Alfred Brendels Spezialität sind unter anderem umfassende Einspielungen ganzer Zyklen und Schaffenskomplexe. Von
1970 an nahm er alle Beethoven-Sonaten für die Philips auf, ebenso die
Mozart’schen Klavierkonzerte gemeinsam mit
Neville Marriner und dem Kammerorchester
Academy of St Martin in the Fields. So wundert es nicht, dass Brendel auch im Fall von Franz Schubert einen gewissen Hang zur Vollständigkeit entwickelte. Überblickt man das Repertoire der
7 CD Box „Alfred Brendel – Schubert: Piano Works 1822–1828“, so finden sich dort zunächst die als Krone ihrer Gattung geltenden „Klaviersonaten“, natürlich Monolithen der Klavierliteratur wie die
„Wanderer-Fantasie“, aber auch die ungemein inspirierenden
„Impromptus“, Sammlungen mit
„Deutschen Tänzen“, die
„Moments Musicaux“, darüber hinaus einzelne kleinere Werkausschnitte wie die
„3 Klavierstücke D946“. Die 1987 und 1988 für die Decca entstandenen Aufnahmen wurden nach den neuesten Erkenntnissen der Technik remastered und sind mit einem umfangreichen Booklet versehen – eine gute Gelegenheit auf höchsten interpretatorischem Niveau in die Welt der Klavierwerke von Franz Schubert einzusteigen.

== == ==

§ Aufgabe 1
Gib bitte aus den Datensätzen alles von der Zeile mit „Task: Click the Queen Latina NFT thumbnail“ bis hinunter zur Zeile mit „Action: [x=501, y=376]“ unverändert wieder, beide Zeilen eingeschlossen.
Der Textauszug und die Datensätze stammen aus verschiedenen Quellen.

== == ==

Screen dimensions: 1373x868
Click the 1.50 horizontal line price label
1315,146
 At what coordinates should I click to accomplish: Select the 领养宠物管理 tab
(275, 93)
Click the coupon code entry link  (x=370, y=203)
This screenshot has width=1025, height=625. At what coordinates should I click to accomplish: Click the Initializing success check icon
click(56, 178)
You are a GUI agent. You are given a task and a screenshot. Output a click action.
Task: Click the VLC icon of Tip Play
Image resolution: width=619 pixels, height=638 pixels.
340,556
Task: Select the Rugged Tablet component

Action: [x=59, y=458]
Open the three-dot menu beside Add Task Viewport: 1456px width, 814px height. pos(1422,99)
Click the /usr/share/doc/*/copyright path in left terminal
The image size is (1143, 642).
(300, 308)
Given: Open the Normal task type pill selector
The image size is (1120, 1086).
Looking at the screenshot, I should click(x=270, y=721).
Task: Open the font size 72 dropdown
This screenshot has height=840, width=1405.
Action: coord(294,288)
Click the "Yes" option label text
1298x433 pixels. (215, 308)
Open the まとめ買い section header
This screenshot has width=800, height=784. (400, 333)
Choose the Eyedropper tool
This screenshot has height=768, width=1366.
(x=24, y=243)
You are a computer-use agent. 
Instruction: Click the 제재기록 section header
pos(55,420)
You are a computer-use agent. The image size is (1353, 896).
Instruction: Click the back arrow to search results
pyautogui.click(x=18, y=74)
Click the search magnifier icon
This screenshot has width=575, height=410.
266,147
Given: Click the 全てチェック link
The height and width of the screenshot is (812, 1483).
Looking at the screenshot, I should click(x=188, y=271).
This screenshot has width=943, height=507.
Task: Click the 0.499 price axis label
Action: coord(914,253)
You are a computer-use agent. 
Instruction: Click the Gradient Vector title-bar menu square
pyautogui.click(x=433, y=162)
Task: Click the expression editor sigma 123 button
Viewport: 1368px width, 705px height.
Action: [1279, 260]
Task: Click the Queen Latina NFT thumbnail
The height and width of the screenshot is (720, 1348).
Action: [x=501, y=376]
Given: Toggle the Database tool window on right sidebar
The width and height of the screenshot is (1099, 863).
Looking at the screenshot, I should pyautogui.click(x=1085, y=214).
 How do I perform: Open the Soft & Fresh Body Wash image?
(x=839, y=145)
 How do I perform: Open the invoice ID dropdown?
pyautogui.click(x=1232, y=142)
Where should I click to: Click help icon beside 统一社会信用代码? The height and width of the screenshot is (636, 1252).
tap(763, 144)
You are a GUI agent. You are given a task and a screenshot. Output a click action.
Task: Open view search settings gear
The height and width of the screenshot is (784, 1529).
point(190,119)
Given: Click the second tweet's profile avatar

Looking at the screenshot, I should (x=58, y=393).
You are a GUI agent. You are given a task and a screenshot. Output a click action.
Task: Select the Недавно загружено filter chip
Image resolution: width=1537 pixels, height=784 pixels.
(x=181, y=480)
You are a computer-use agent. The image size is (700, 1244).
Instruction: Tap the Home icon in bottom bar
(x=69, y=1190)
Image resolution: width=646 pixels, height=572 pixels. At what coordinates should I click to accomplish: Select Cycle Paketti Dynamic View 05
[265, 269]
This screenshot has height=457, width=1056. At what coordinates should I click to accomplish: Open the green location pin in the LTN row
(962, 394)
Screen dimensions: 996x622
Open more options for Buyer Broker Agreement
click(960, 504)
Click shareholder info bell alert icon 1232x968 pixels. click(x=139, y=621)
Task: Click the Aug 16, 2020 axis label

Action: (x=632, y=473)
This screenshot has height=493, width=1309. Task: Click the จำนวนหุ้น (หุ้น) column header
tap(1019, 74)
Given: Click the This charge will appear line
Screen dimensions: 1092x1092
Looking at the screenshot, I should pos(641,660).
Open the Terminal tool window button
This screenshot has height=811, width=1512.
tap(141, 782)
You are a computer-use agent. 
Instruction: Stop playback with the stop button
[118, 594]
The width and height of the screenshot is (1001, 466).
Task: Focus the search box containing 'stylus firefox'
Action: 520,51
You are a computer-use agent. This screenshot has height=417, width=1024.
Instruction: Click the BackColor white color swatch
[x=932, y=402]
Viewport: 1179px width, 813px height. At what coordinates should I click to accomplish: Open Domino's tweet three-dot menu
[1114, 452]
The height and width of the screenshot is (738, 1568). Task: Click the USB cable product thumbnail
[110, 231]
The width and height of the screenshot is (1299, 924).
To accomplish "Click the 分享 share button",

== == ==

§ Aufgabe 2
In welchen Jahren entstanden laut dem Textauszug über Brendels Schubert-Box die Aufnahmen für die Decca?

§ Schriftliche Lösung 1
Task: Click the Queen Latina NFT thumbnail
The height and width of the screenshot is (720, 1348).
Action: [x=501, y=376]

§ Schriftliche Lösung 2
1987 und 1988.